* DIRECTIONS FOR THIS TASK *
Without altering a word, return the records below, but exclude the pictures.

* EXERCISE DATA *
__________________________________________________
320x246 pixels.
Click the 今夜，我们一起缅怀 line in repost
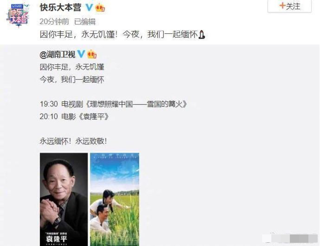[x=72, y=80]
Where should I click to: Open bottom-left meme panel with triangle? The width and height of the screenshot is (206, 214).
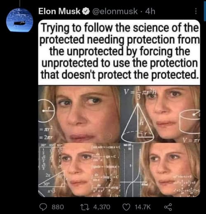click(79, 170)
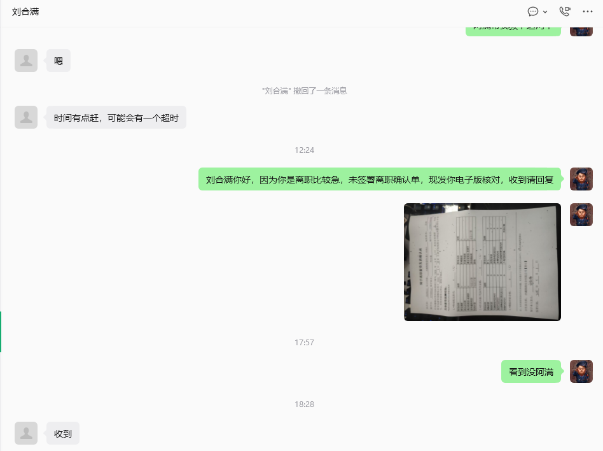Click the 12:24 timestamp label
This screenshot has height=451, width=603.
coord(304,150)
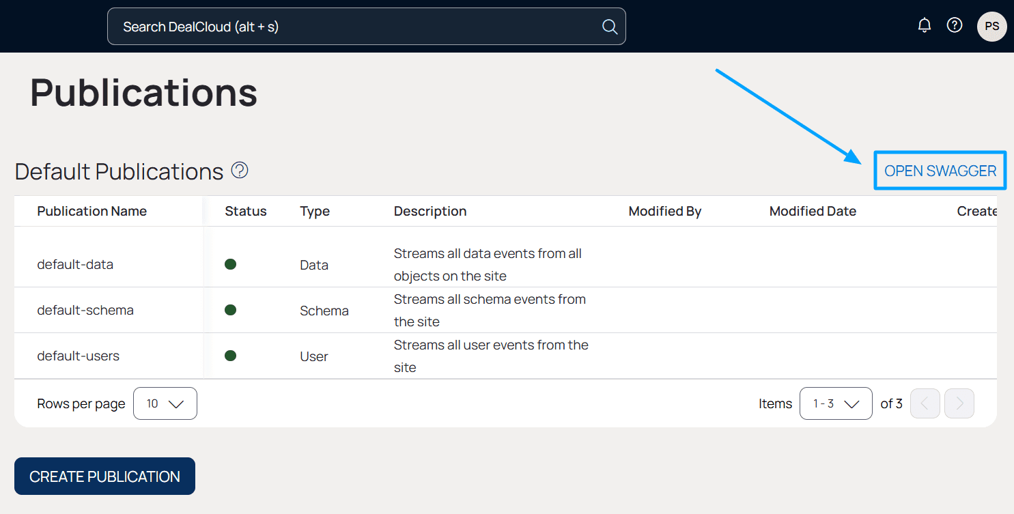1014x514 pixels.
Task: Open the help question mark icon
Action: pos(954,25)
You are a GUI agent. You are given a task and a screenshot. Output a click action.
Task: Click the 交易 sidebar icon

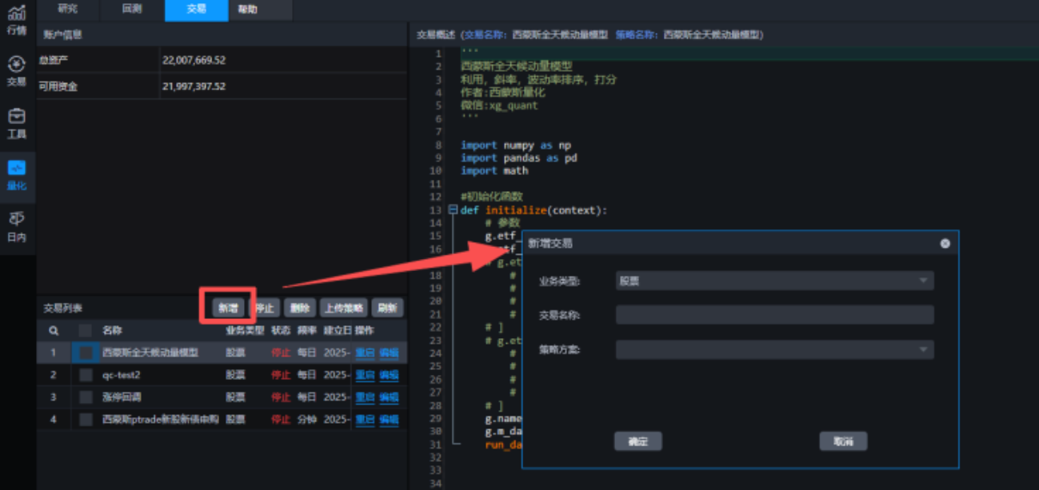click(x=17, y=70)

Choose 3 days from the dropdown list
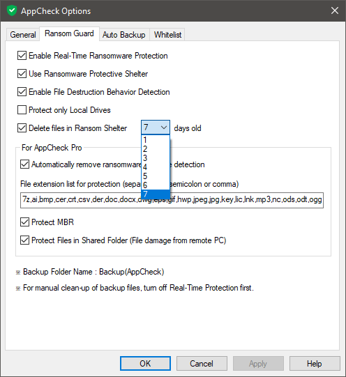pyautogui.click(x=156, y=158)
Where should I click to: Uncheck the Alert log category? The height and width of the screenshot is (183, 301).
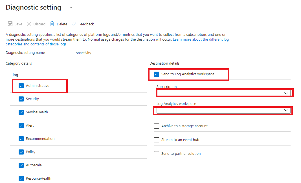point(21,125)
__________________________________________________
* EXERCISE OUTPUT *
320x246 pixels.
Click the 今夜，我们一起缅怀 line in repost
[x=72, y=80]
Where should I click to: Open bottom-left meme panel with triangle? The width and height of the screenshot is (206, 214).
click(79, 170)
Click the 12:24 timestamp label
This screenshot has height=451, width=603.
coord(304,150)
1014x514 pixels.
Task: Open the help question mark icon
Action: pos(954,25)
You are a GUI agent. You are given a task and a screenshot. Output a click action.
Task: Click the 交易 sidebar icon

click(x=17, y=70)

Choose 3 days from the dropdown list
pyautogui.click(x=156, y=158)
Where should I click to: Uncheck the Alert log category? The height and width of the screenshot is (183, 301).
point(21,125)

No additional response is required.